# Stephen F Austin State Park Fishing?



## MauryFrench (Nov 19, 2011)

Hello, all.

A buddy and I are going to throw a line in to the Brazos in Stephen F Austin State Park tomorrow (Sat 2/11). What kind of luck have you guys had recently? Any suggestions on bait/lures? I generally like to put shrimp or cut bait on a hook, heave it out and sit on my butt; however I am open to suggestion.

Thanks
Maury


----------



## FISHROADIE (Apr 2, 2010)

I drove over the Brazos today on my way to Bellvile and it was high and muddy. I am sure the catfish dont care good luck to you and post pictures of your trip.


----------



## wisslbritches (May 27, 2004)

You probably wont see this before you go...I was there last weekend camping. When it's muddy & fast all I've caught is catfish. The river doesn't start getting deep till 50+ feet from the bank. I have luck with night crawlers on the bottom. The best river access is just upstream from Wren Loop. I posted some pics on the Friday Pics Thread: http://2coolfishing.com/ttmbforum/showthread.php?t=394260&page=3

Good luck!


----------



## MauryFrench (Nov 19, 2011)

Thanks for the info guys. We will take our deep water poles and heave out the bait. Wren loop, huh? I assume that's in the park so we will find it.


----------



## wisslbritches (May 27, 2004)

Pick up a trail map when you check in. Park near the RV loop restrooms. Walk east down the road to Dewberry and take it till it dead ends and go right. I dont think it's marked. This is the fastest way to river access too.
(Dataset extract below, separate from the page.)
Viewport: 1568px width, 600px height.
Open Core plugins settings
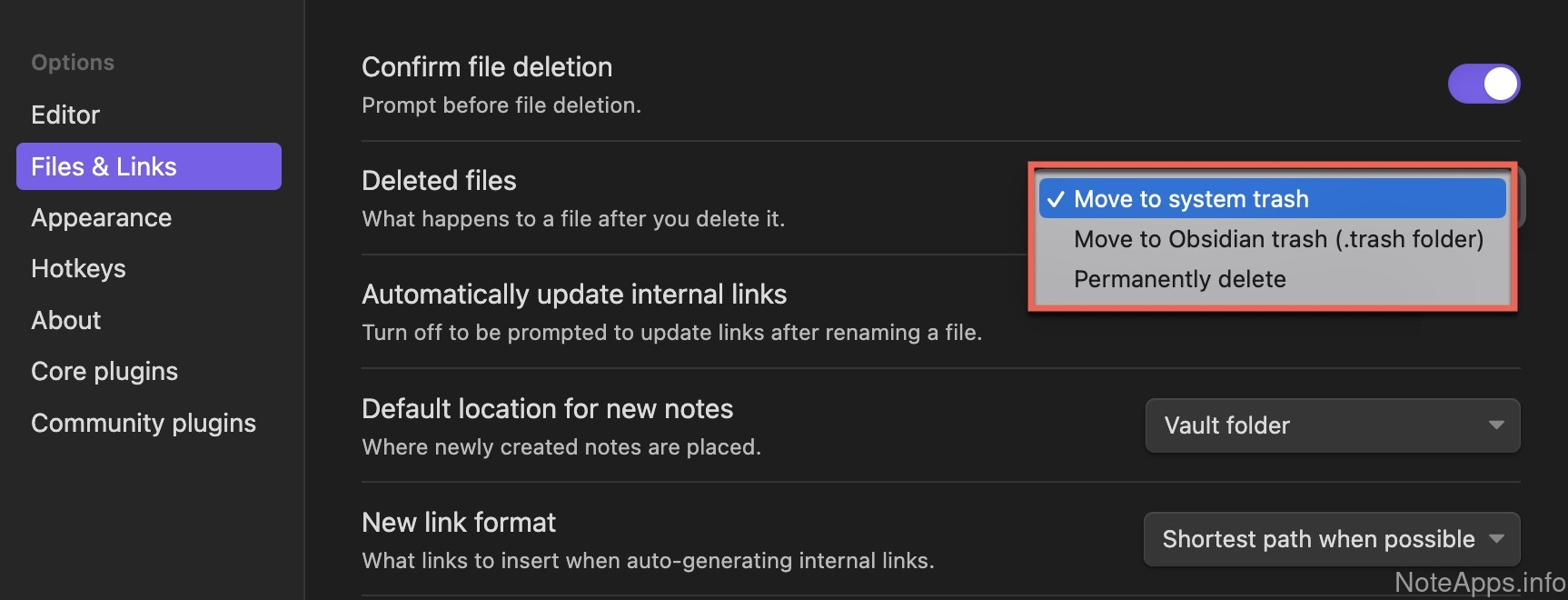104,372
There is alot of river access along the Brazos Trail but I haven't head much luck there and it's a longer walk. I'm at SFA SP at least once a month mountain biking, geocaching, camping, etc. Love that place. The Camp Hosts in the RV Loop near the restrooms may have some info for you. If Carroll (TPW employee) is working he should help out too.

Best fishes!


----------